Schreuder deve ritrovare compattezza

La priorità dell’allenatore sarà ricostruire l’equilibrio tra i reparti. Il NEC ama gestire il possesso e costruire l’azione dal basso, ma contro il Cambuur questa scelta ha prodotto numerosi palloni persi in zone pericolose.

Gonzalo Crettaz ha anche rischiato di regalare una rete con un’uscita imprecisa lontano dalla porta. Contro una Juventus intenzionata a pressare alto, il portiere e i difensori dovranno essere più precisi nella prima costruzione.

Schreuder potrebbe confermare il 3-4-2-1, cercando però maggiore densità davanti alla difesa. La formazione olandese dovrà evitare di concedere spazio tra le linee, dove Nico Gonzalez e Alajbegovic possono creare superiorità.

Le possibili armi del Nimega

Il giocatore più esperto e rappresentativo resta Chery. Il trequartista possiede qualità tecnica, capacità di calciare dalla distanza e abilità sui palloni inattivi. Sarà probabilmente lui a guidare le transizioni e cercare il collegamento con Sierhuis.

L’attaccante centrale rappresenta il riferimento per il gioco diretto. Contro la Juventus proverà a impegnare Bremer e gli altri difensori attraverso movimenti in profondità e duelli fisici.

Attenzione anche a Lebreton, giocatore dinamico e capace di muoversi alle spalle della punta. Sulle corsie, Tahaui e Bischoff possono garantire spinta, ma dovranno prestare molta attenzione alle iniziative di Conceição e degli altri esterni bianconeri.

La coppia di centrocampo formata da Geiger e Nejašmić avrà il compito più delicato: resistere alla pressione juventina e impedire a Douglas Luiz e Koopmeiners di controllare il ritmo.
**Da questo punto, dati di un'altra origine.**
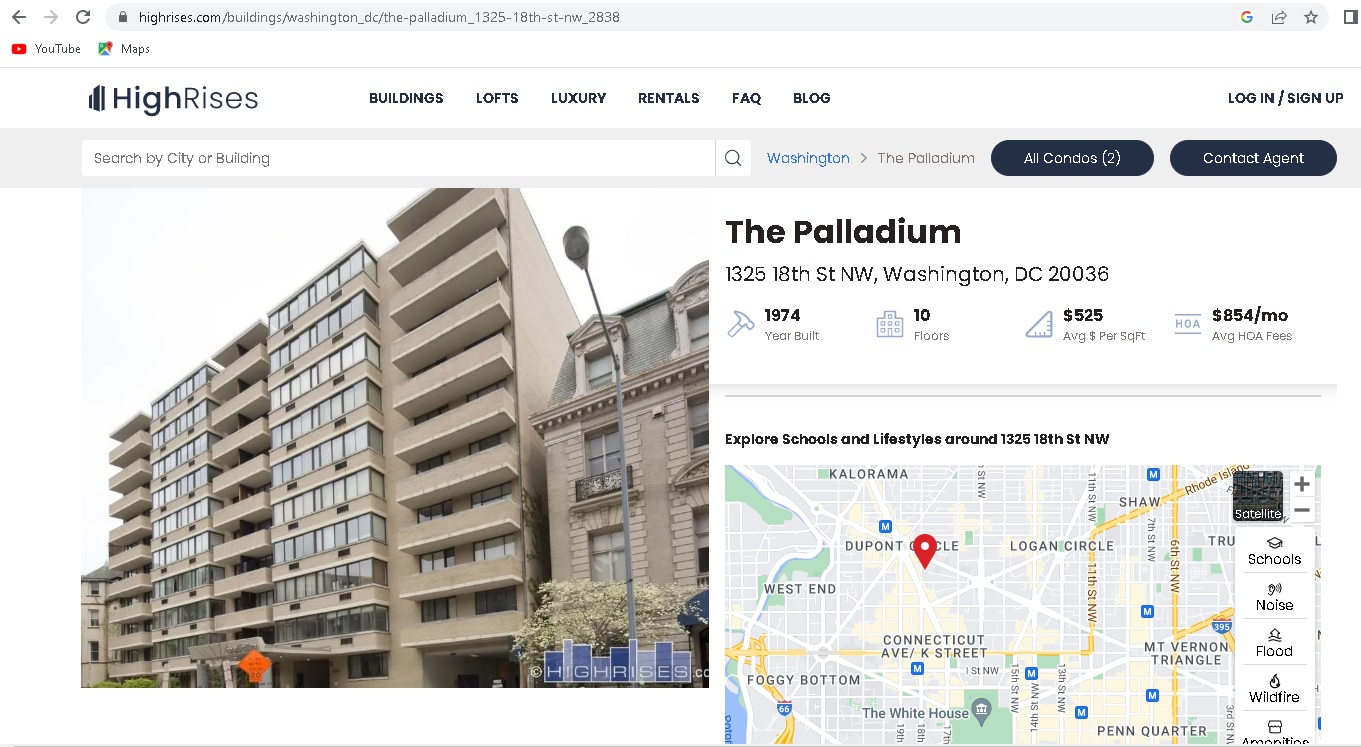Switch map to Satellite view
Viewport: 1361px width, 747px height.
click(1257, 496)
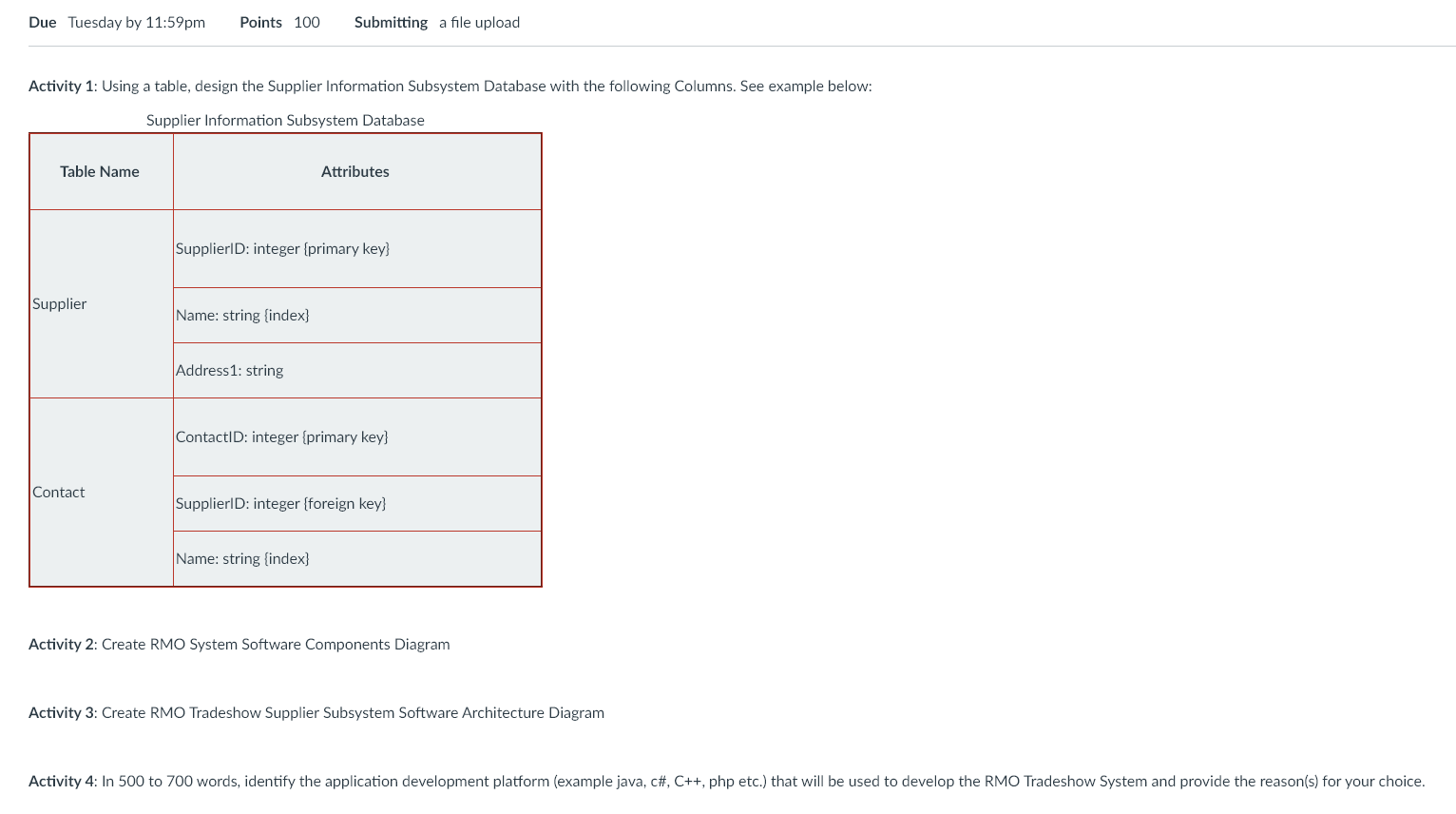Click the ContactID primary key cell
This screenshot has height=814, width=1456.
pyautogui.click(x=281, y=436)
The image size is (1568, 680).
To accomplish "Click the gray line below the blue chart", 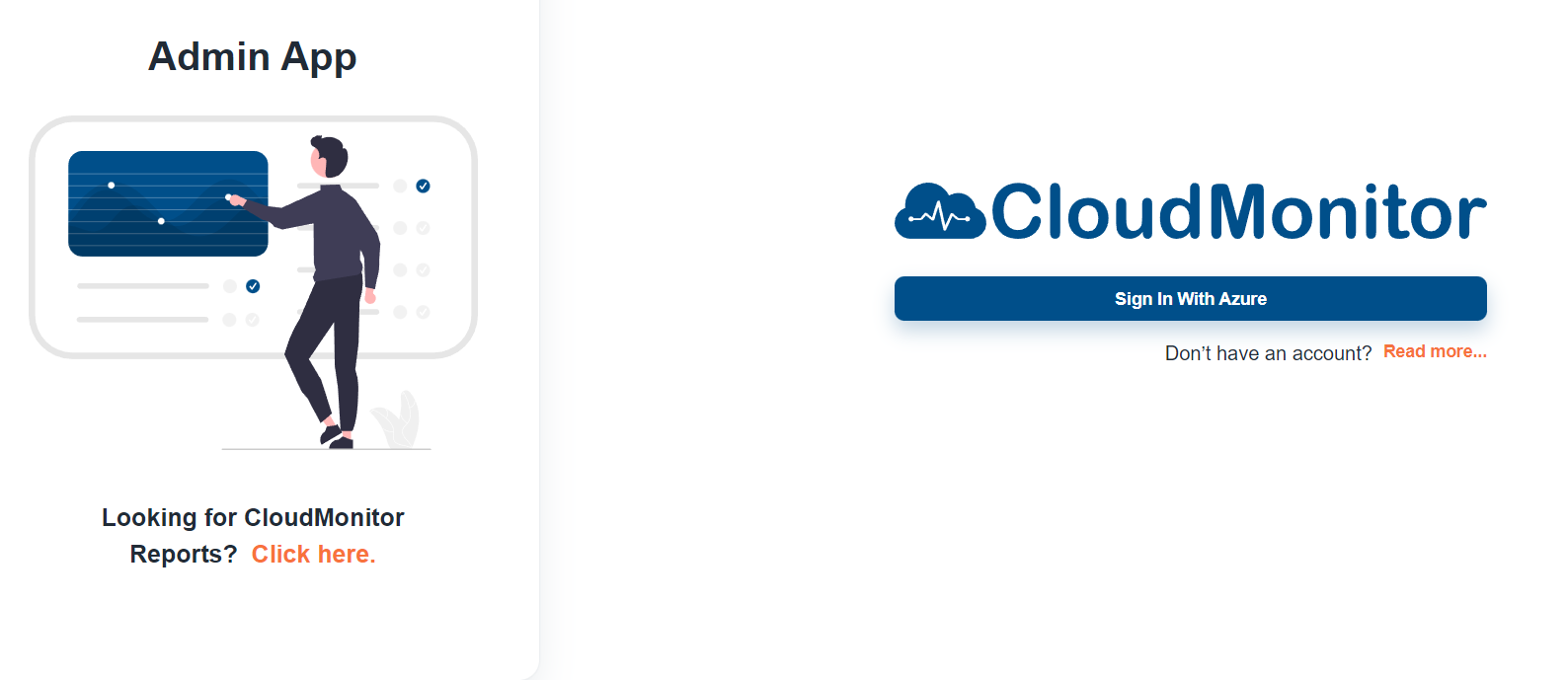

Una gara da preparare sulle ripartenze

Dopo aver visto la Juventus perdere equilibrio contro il Sassuolo, il NEC potrebbe scegliere un atteggiamento più prudente rispetto alle proprie abitudini. Una pressione meno esasperata e un blocco raccolto potrebbero offrire maggiori possibilità di sfruttare gli spazi alle spalle dei centrocampisti bianconeri.

A Reggio Emilia la squadra di Spalletti ha concesso tre reti nella ripresa, due delle quali dopo aver appena raggiunto il pareggio. Gli olandesi proveranno certamente a sfruttare questa fragilità, accelerando immediatamente dopo ogni recupero.

Il Nimega dovrà però evitare di abbassarsi eccessivamente. La Juventus ha dimostrato di poter creare pericoli attraverso gli esterni e potrebbe schierare Woltemade dal primo minuto, aggiungendo peso e centimetri dentro l’area.